(Directions for this task):
A verbatim reproduction of the lines below, from the line containing "Screen dimensions: 334x237" through the line containing "Check the box", both ends included, is the whole required output.

Extracted data START

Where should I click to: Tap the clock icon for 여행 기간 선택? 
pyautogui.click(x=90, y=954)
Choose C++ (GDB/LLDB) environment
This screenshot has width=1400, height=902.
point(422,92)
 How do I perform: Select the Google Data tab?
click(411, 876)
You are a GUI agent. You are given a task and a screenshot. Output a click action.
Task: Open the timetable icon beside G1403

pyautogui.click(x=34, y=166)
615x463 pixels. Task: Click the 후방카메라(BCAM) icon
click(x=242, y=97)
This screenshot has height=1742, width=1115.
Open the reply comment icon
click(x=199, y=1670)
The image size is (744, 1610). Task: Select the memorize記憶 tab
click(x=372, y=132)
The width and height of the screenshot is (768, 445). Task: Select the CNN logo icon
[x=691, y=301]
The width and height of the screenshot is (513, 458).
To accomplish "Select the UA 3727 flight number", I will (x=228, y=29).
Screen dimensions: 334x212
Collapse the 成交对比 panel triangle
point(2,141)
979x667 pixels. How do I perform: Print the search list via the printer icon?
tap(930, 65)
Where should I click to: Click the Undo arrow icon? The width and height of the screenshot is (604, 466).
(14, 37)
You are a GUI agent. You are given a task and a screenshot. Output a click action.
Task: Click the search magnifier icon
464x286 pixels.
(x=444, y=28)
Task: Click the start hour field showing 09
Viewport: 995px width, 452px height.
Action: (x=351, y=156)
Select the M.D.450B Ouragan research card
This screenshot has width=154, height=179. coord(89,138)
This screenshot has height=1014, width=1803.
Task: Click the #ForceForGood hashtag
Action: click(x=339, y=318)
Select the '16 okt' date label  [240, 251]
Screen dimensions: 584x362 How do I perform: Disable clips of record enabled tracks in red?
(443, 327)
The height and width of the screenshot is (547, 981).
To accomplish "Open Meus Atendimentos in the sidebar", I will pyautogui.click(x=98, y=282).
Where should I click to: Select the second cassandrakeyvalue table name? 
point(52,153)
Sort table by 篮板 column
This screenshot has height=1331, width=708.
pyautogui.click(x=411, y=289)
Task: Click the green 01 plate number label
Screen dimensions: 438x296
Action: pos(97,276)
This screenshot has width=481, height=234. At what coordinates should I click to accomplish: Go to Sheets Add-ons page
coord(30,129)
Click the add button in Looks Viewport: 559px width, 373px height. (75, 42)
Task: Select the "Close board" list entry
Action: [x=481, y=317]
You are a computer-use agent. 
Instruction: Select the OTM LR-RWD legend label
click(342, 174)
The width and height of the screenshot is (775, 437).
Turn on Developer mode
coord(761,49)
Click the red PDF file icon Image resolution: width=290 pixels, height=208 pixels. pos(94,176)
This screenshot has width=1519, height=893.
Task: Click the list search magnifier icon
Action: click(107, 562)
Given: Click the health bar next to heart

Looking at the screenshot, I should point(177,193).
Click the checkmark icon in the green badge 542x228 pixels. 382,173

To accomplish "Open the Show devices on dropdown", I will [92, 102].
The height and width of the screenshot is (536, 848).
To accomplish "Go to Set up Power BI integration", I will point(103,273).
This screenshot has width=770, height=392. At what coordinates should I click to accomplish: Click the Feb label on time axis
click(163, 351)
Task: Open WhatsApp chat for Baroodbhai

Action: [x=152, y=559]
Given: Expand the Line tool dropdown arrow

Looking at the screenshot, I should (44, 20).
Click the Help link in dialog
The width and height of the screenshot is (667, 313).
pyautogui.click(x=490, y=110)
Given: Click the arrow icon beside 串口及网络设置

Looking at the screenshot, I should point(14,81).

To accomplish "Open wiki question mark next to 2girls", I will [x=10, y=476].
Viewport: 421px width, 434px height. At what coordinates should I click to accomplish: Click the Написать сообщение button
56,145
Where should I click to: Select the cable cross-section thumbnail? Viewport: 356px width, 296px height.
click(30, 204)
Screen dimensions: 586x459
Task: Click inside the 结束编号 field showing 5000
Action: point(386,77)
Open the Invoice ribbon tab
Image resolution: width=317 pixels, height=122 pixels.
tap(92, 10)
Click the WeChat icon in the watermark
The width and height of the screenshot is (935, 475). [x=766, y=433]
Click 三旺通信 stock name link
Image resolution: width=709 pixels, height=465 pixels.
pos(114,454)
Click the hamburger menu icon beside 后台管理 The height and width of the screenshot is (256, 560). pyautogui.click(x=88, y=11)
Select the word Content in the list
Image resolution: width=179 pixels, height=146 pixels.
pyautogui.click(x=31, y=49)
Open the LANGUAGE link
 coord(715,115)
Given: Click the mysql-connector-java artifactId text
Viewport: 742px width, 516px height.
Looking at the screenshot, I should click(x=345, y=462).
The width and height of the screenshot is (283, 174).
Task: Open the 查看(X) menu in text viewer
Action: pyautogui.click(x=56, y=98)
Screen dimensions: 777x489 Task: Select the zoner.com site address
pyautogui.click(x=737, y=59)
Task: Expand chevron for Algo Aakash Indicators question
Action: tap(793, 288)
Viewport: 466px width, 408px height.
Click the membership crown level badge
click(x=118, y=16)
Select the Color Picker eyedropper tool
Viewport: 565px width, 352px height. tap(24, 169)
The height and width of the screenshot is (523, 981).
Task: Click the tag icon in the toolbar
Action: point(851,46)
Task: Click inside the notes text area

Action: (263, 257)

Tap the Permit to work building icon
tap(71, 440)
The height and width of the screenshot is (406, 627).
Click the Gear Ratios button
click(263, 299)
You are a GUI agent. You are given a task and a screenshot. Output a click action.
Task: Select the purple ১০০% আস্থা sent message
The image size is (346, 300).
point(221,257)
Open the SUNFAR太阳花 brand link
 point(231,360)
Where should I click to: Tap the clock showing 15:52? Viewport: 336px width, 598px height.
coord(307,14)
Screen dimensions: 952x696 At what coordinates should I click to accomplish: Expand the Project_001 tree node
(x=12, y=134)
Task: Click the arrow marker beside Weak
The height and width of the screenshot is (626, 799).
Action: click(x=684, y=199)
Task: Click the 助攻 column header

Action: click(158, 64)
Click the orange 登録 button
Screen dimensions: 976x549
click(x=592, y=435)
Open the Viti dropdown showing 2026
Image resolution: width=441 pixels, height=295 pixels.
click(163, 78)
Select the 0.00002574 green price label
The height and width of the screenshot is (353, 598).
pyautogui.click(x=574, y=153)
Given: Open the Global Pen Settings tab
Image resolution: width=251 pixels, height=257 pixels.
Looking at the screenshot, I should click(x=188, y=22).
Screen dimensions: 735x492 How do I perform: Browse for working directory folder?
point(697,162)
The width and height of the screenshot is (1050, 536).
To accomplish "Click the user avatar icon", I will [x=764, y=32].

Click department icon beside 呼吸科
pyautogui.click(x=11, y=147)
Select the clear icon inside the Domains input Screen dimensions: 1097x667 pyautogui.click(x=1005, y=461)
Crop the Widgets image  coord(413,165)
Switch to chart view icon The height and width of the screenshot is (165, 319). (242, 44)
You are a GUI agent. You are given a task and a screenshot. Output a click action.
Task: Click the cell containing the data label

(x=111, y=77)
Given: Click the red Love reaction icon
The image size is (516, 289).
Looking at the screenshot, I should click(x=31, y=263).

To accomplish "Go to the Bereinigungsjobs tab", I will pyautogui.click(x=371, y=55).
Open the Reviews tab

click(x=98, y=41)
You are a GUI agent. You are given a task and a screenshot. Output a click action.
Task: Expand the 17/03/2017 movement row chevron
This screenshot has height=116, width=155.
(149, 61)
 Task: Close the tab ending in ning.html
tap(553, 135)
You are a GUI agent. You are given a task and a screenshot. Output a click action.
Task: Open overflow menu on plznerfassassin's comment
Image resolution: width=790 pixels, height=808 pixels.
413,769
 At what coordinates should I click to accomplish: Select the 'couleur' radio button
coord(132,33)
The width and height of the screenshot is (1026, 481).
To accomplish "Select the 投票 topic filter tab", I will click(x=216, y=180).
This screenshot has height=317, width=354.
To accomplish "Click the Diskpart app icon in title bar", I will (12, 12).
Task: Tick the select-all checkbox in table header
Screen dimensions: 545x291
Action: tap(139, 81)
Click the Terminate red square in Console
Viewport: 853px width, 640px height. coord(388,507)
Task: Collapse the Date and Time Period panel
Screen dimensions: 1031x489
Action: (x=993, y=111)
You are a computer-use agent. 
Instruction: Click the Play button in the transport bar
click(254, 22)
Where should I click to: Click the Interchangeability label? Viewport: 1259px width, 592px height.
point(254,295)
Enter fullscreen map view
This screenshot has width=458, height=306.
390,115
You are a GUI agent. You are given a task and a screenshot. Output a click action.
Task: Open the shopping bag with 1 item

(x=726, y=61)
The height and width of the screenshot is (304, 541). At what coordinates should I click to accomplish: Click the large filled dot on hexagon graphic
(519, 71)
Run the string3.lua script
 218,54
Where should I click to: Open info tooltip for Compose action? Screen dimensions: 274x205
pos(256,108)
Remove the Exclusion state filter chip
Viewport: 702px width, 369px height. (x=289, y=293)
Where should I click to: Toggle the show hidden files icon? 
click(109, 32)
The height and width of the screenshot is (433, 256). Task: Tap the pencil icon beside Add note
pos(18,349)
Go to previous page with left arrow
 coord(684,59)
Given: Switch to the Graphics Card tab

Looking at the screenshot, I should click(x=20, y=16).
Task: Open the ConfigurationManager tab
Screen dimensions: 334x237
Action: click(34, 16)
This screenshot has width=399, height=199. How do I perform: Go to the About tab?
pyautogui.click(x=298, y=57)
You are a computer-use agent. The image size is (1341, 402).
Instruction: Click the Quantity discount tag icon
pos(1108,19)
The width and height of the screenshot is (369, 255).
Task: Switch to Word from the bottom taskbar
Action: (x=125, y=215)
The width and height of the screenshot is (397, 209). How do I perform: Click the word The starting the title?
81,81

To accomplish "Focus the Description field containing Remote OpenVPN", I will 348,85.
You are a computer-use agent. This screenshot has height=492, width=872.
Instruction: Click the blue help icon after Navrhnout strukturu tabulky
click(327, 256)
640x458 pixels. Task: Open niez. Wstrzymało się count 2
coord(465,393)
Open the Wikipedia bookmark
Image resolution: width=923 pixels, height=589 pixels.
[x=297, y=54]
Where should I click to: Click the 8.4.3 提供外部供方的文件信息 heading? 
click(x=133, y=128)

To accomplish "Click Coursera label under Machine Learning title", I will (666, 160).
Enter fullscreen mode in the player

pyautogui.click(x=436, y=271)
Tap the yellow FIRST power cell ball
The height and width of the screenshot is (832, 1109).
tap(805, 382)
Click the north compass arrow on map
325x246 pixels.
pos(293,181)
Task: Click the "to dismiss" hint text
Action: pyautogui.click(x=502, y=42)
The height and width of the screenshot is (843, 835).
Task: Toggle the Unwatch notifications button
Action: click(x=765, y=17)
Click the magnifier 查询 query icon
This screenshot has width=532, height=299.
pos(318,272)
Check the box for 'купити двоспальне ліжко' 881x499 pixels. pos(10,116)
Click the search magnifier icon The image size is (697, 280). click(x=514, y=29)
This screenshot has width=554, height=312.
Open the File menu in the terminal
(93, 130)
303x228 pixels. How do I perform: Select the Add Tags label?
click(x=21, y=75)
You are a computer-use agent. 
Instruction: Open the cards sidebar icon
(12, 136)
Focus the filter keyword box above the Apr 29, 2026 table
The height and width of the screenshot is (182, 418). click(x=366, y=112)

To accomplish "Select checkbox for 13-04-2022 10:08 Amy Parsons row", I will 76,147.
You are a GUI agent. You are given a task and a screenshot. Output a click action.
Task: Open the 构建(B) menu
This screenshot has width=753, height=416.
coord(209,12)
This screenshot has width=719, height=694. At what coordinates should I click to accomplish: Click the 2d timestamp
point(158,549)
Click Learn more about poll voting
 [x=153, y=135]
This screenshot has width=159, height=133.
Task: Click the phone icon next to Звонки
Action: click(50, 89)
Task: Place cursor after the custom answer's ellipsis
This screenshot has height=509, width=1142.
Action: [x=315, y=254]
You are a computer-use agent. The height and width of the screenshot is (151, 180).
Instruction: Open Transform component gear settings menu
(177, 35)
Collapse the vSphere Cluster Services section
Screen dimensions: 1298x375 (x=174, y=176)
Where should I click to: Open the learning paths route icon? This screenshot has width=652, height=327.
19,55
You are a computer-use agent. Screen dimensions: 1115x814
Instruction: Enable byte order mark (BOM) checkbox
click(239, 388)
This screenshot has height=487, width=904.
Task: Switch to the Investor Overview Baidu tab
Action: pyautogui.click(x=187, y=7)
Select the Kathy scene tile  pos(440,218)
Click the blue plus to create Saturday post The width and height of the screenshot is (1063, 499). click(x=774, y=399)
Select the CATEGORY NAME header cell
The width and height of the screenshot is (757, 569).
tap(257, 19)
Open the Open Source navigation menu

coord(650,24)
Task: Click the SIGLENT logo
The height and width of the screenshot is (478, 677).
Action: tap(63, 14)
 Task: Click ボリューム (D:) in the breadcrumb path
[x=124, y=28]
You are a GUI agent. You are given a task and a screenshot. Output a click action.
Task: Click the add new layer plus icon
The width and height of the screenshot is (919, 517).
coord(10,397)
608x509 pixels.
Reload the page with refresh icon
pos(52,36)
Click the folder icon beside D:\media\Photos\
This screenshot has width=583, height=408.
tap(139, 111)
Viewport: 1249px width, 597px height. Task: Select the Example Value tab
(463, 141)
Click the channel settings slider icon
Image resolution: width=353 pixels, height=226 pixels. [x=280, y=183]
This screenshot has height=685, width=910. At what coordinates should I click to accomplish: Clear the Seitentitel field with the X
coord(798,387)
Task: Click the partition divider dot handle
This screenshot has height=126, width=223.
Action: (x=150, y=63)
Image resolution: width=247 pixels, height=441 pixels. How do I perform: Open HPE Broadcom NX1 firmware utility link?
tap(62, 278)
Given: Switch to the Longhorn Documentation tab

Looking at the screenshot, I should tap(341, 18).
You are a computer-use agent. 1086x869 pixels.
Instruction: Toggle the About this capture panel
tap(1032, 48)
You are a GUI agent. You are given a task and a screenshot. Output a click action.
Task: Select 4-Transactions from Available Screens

Extracted data END

(Result):
Screen dimensions: 334x237
Action: click(34, 16)
This screenshot has width=399, height=199. How do I perform: Go to the About tab?
pyautogui.click(x=298, y=57)
You are a computer-use agent. The image size is (1341, 402).
Instruction: Click the Quantity discount tag icon
pos(1108,19)
The width and height of the screenshot is (369, 255).
Task: Switch to Word from the bottom taskbar
Action: (x=125, y=215)
The width and height of the screenshot is (397, 209). How do I perform: Click the word The starting the title?
81,81

To accomplish "Focus the Description field containing Remote OpenVPN", I will 348,85.
You are a computer-use agent. This screenshot has height=492, width=872.
Instruction: Click the blue help icon after Navrhnout strukturu tabulky
click(327, 256)
640x458 pixels. Task: Open niez. Wstrzymało się count 2
coord(465,393)
Open the Wikipedia bookmark
Image resolution: width=923 pixels, height=589 pixels.
[x=297, y=54]
Where should I click to: Click the 8.4.3 提供外部供方的文件信息 heading? 
click(x=133, y=128)

To accomplish "Click Coursera label under Machine Learning title", I will (666, 160).
Enter fullscreen mode in the player

pyautogui.click(x=436, y=271)
Tap the yellow FIRST power cell ball
The height and width of the screenshot is (832, 1109).
tap(805, 382)
Click the north compass arrow on map
325x246 pixels.
pos(293,181)
Task: Click the "to dismiss" hint text
Action: pyautogui.click(x=502, y=42)
The height and width of the screenshot is (843, 835).
Task: Toggle the Unwatch notifications button
Action: click(x=765, y=17)
Click the magnifier 查询 query icon
This screenshot has width=532, height=299.
pos(318,272)
Check the box for 'купити двоспальне ліжко' 881x499 pixels. pos(10,116)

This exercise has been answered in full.